The gameplay in Five Tribes is based on the ancient game of Mancala. This is a different mechanism to that used in many games today, so read on to find out how to play.
Firstly, players take the pieces of their colour. If you are playing a two player game, the blue and pink pieces will be used, and players will take all 11 camels and both turn markers in their colour. In a three or four player game, players can be any colour but will only take eight camels and one of the turn markers. Each player also gets 50 gold coins made up of nine coins with a value of five, and five coins with a value of one. Place these pieces to one side whilst the rest of the game is set up.
Shuffle or mix the 30 large tiles. These will make up the game board (the Sultanate of Naqala). Then place the tiles face up in a five by six grid pattern. Place all of the meeples in the black bag and mix them round. Once the meeples are mixed up, take a handful out and drop three meeples at random onto each tile. Continue until each tile has three meeples on it.
Place the turn order and bid order tracks next to the board.
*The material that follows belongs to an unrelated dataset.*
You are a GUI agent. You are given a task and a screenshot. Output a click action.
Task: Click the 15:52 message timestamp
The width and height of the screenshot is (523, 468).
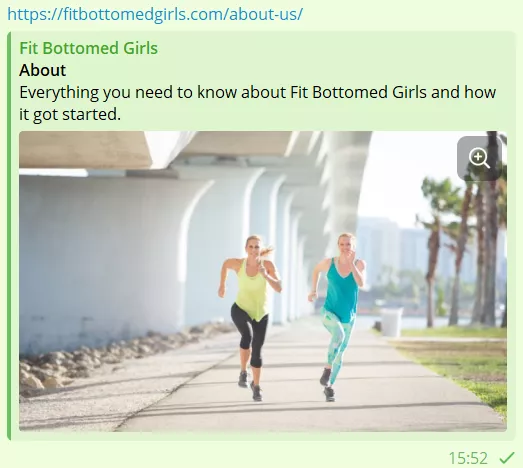(468, 458)
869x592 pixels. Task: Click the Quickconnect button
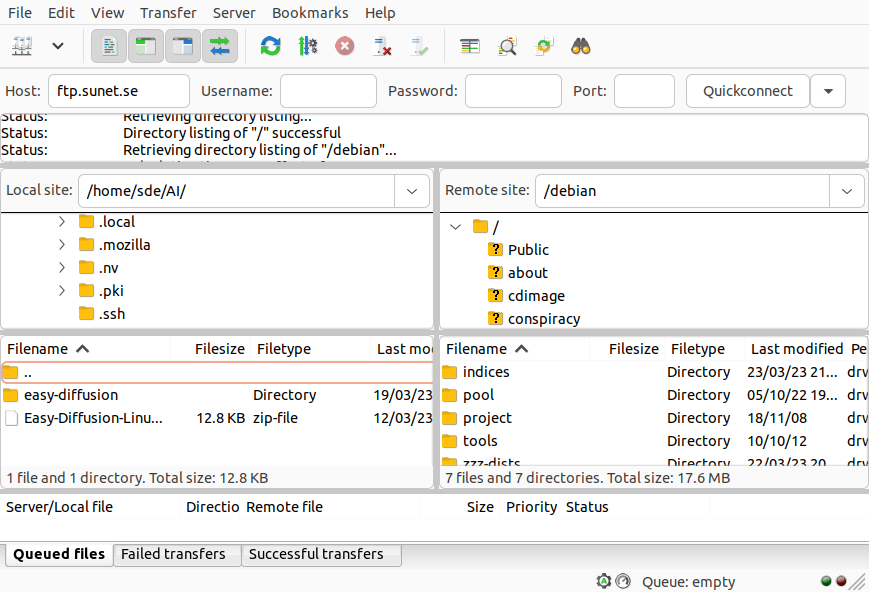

Take each player's turn order marker and place these randomly on the bid order track. This will determine the order players bid on turns in the first round only.
Shuffle the resource cards. Draw the top nine cards and lay them in a face up row next to the board. Shuffle the Djinn cards and place these next to the board too. Then draw the top three cards and lay them in a face up row. Place the palaces, palm trees and the remaining coins in a bank near the board.
You are then ready to start playing.
Each round of Five Tribes is divided into three parts - the bidding phase, the player action phase and clean-up.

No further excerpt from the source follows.